Please copy all of the entries exactly, but drop every picture.

> _Input data_
= Beginning of Section =
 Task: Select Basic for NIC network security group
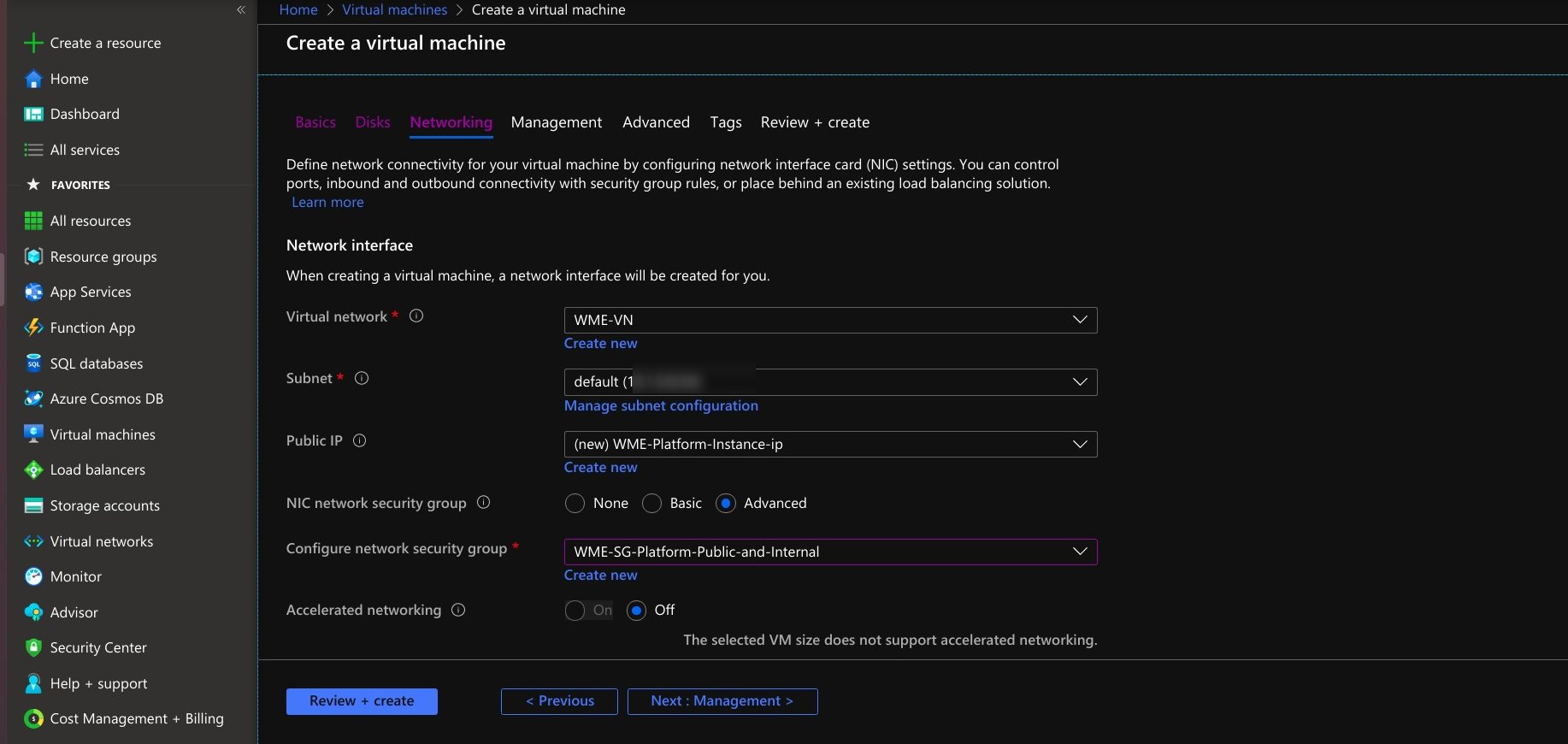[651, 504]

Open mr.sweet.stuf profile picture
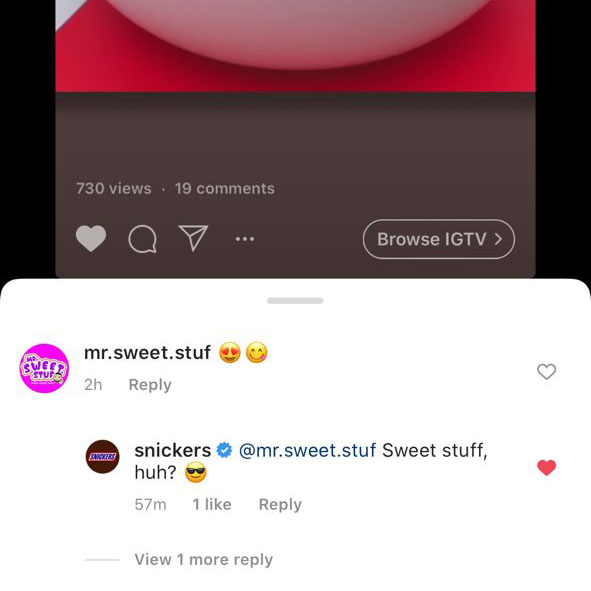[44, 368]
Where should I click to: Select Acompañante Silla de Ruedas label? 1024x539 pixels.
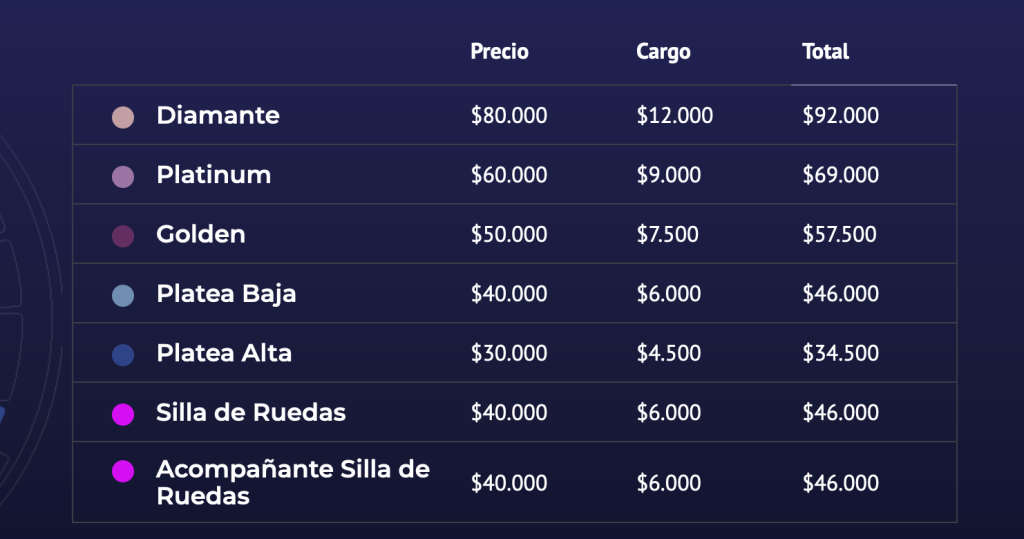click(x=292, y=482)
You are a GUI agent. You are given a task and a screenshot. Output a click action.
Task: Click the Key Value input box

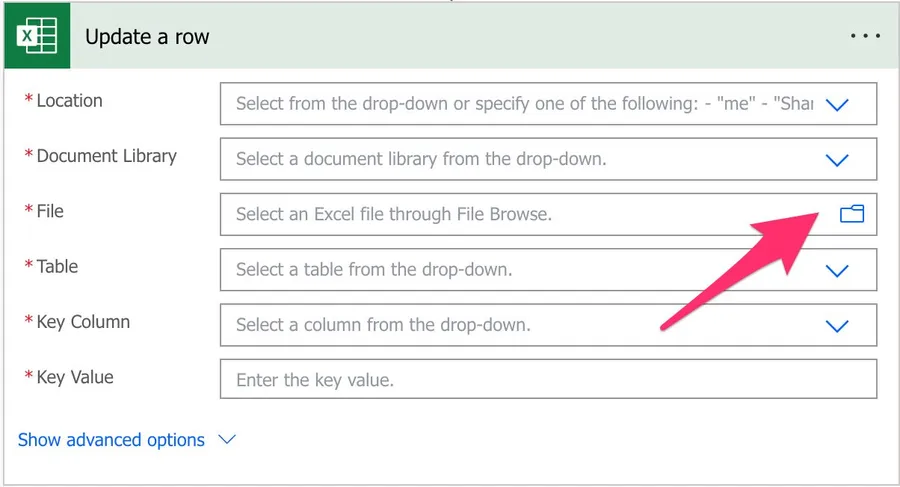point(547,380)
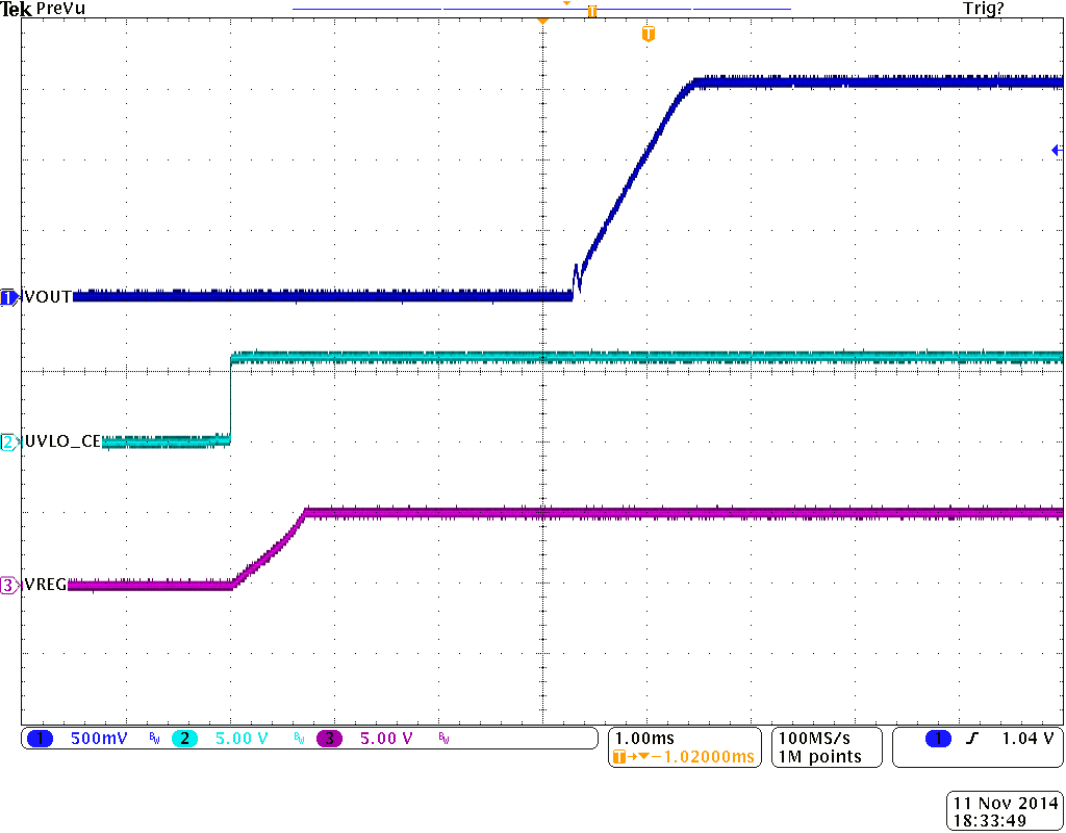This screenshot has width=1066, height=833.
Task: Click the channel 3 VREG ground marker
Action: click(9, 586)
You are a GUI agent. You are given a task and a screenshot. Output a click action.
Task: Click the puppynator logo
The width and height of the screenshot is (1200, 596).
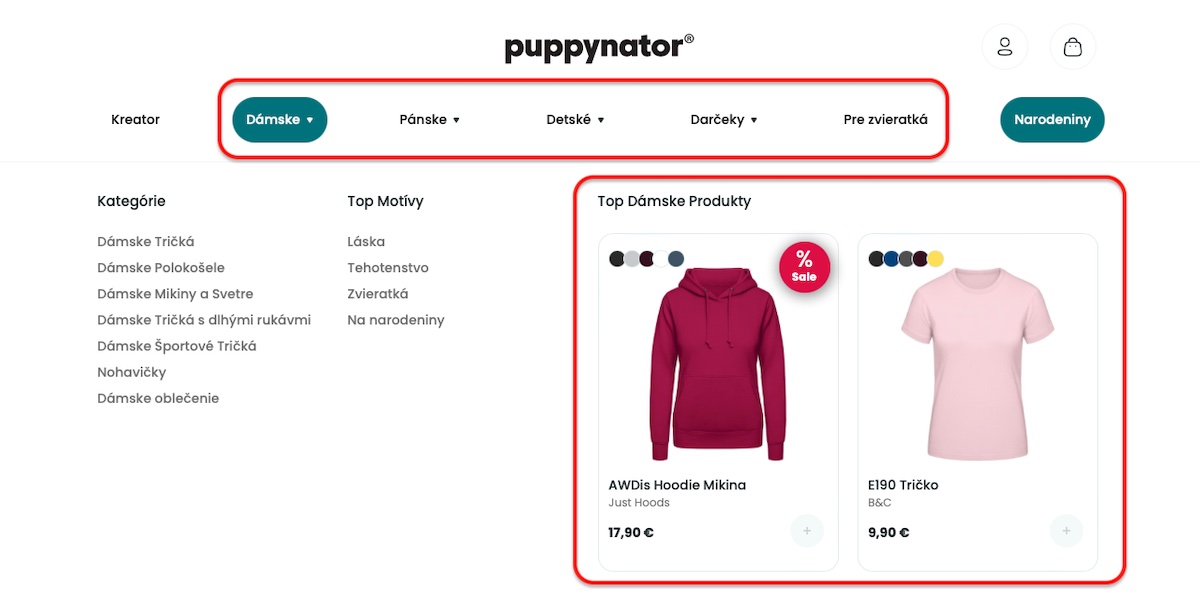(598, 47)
= End of Section =
> _Written answer_
 Task: Select Basic for NIC network security group
[651, 504]

Open mr.sweet.stuf profile picture
[44, 368]
Where should I click to: Select Acompañante Silla de Ruedas label? 1024x539 pixels.
click(x=292, y=482)
You are a GUI agent. You are given a task and a screenshot. Output a click action.
Task: Click the Key Value input box

point(547,380)
This screenshot has width=1066, height=833.
Task: Click the channel 3 VREG ground marker
Action: click(9, 586)
You are a GUI agent. You are given a task and a screenshot. Output a click action.
Task: Click the puppynator logo
The width and height of the screenshot is (1200, 596).
(598, 47)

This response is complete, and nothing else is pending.